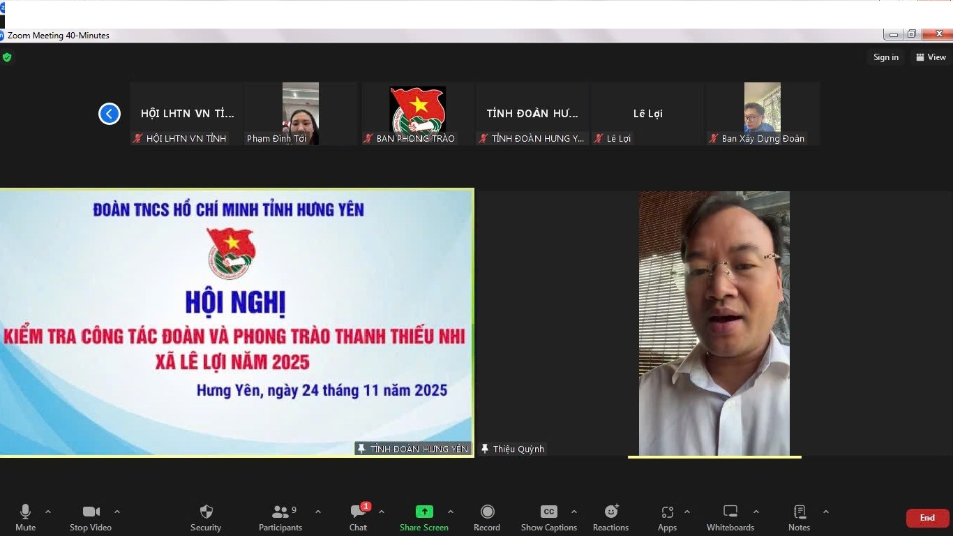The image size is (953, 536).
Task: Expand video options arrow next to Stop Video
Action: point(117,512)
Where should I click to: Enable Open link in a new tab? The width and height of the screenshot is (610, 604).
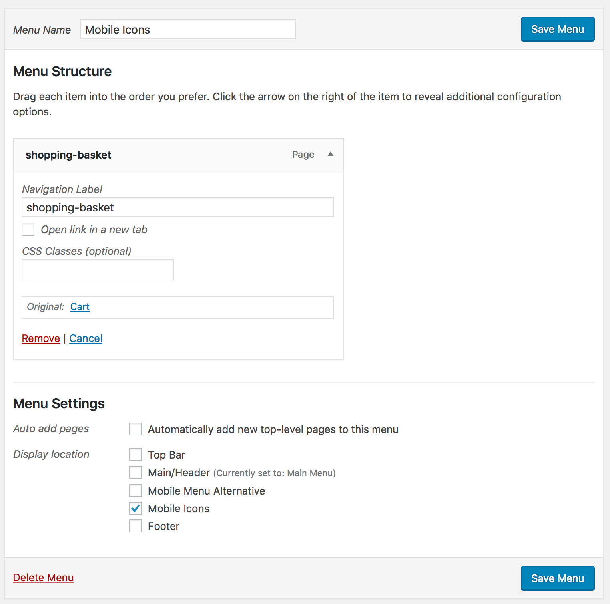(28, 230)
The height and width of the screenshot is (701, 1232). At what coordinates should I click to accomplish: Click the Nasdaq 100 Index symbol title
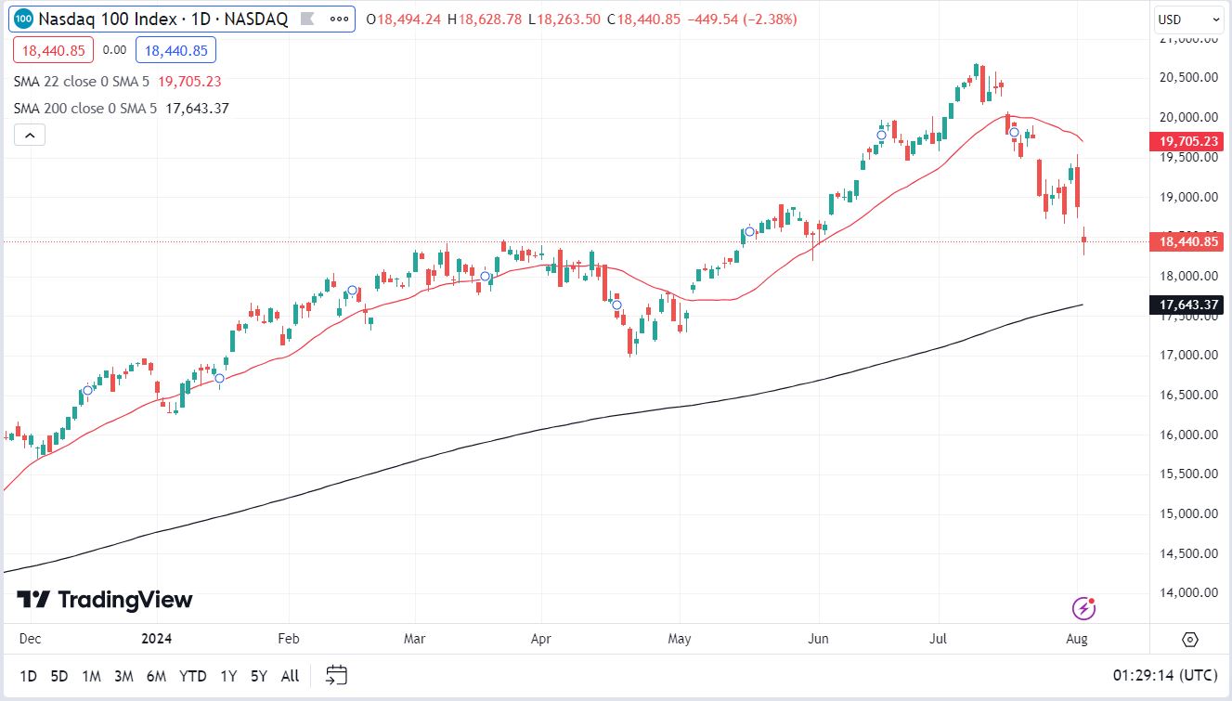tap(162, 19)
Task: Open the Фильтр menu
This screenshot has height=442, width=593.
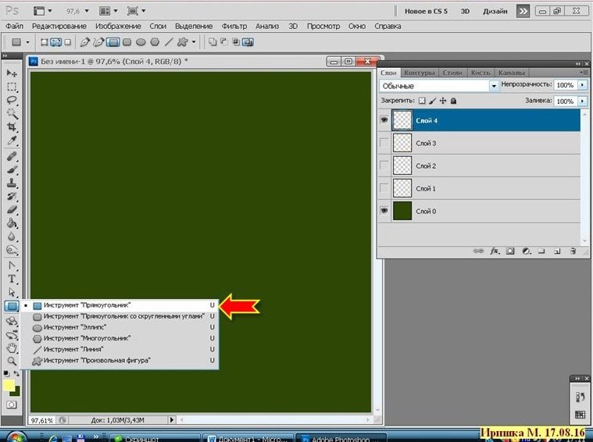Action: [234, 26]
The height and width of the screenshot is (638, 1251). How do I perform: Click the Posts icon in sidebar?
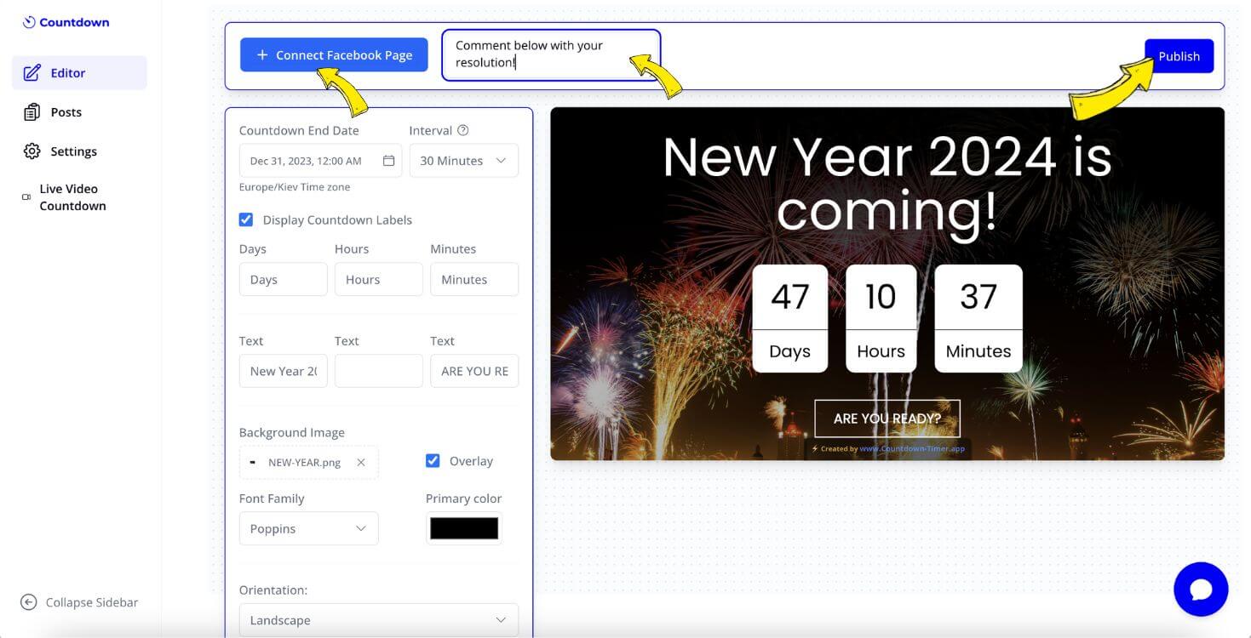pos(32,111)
* * * * *
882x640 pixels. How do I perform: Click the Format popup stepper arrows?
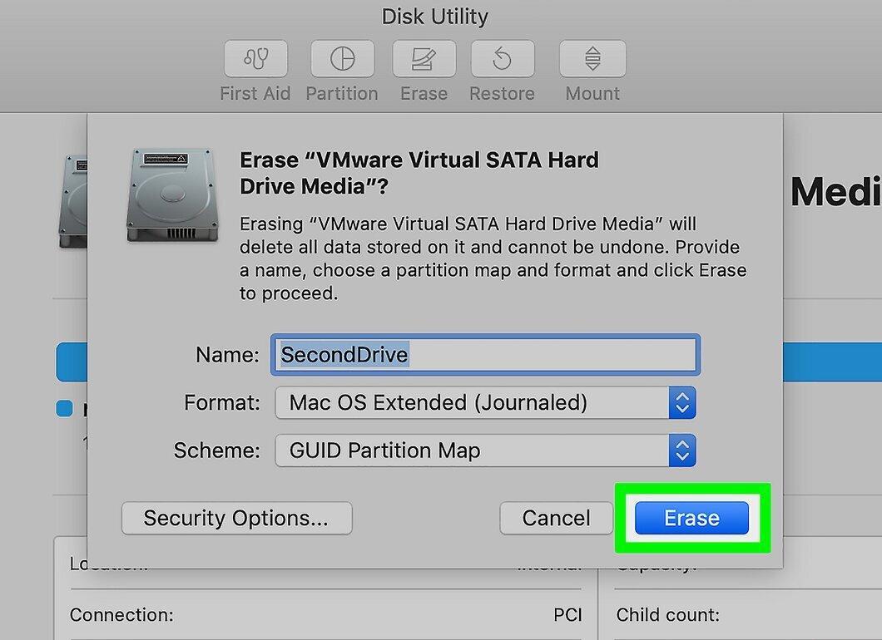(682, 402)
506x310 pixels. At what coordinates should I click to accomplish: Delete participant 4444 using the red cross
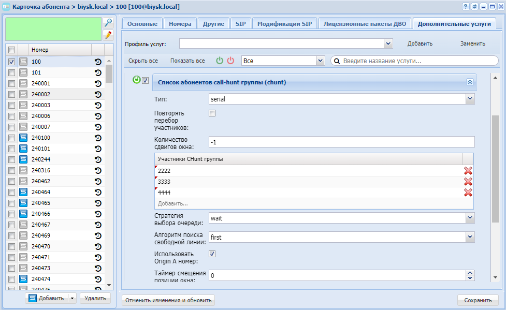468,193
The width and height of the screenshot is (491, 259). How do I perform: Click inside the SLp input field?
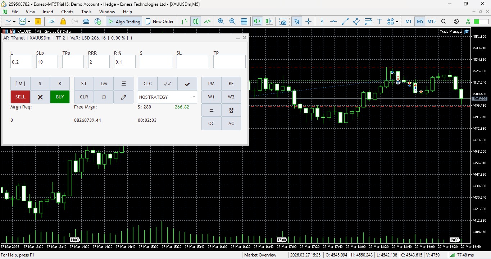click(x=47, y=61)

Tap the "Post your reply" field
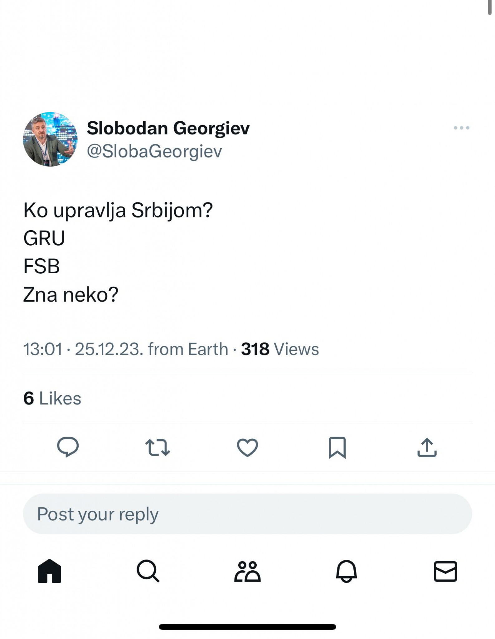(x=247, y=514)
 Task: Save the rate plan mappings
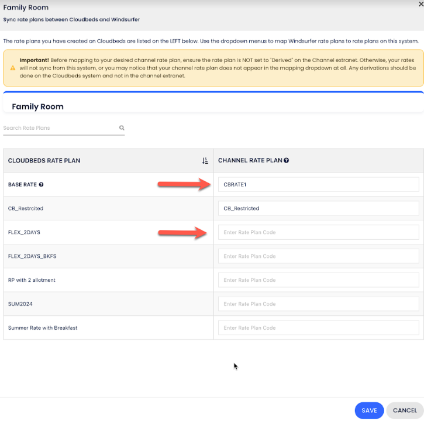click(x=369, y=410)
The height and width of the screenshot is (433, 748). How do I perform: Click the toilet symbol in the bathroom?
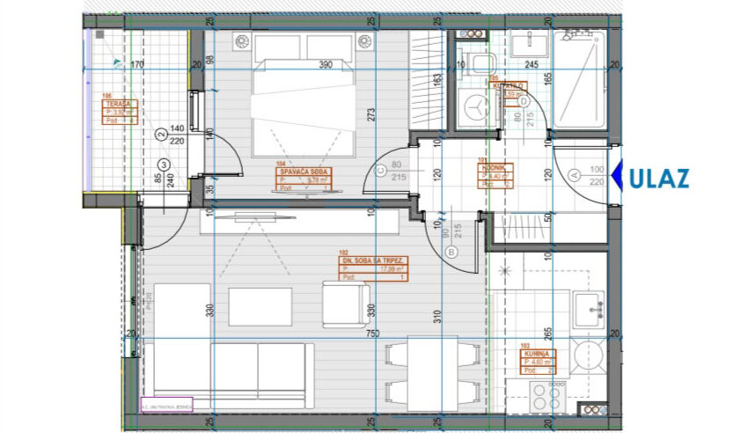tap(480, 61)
* * * * *
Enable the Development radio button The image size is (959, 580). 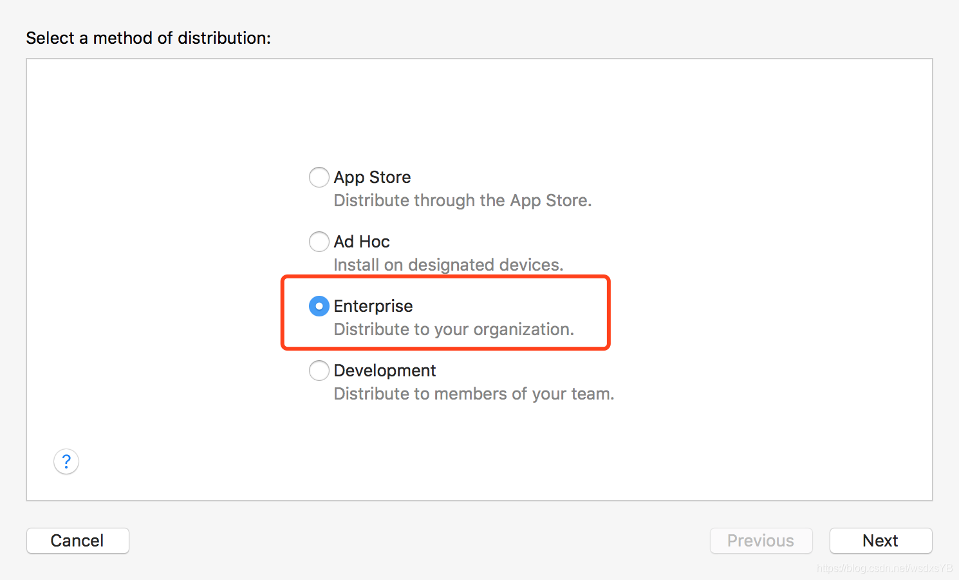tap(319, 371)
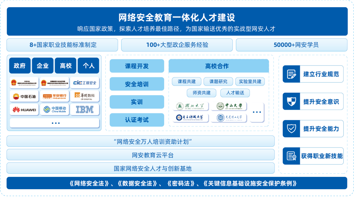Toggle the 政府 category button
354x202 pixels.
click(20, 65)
* * * * *
* WORK TO COMPLETE *
I would like the exact lines from the data above, starting with the one that holds "Where should I" and going on through the one that holds "Task: Open the Фильтр menu", without the pictures.

* RESULT *
Where should I click to: Enable Open link in a new tab? The width and height of the screenshot is (610, 604).
(28, 230)
The height and width of the screenshot is (701, 1232). At what coordinates should I click to accomplish: Click the Nasdaq 100 Index symbol title
tap(162, 19)
Task: Open the Фильтр menu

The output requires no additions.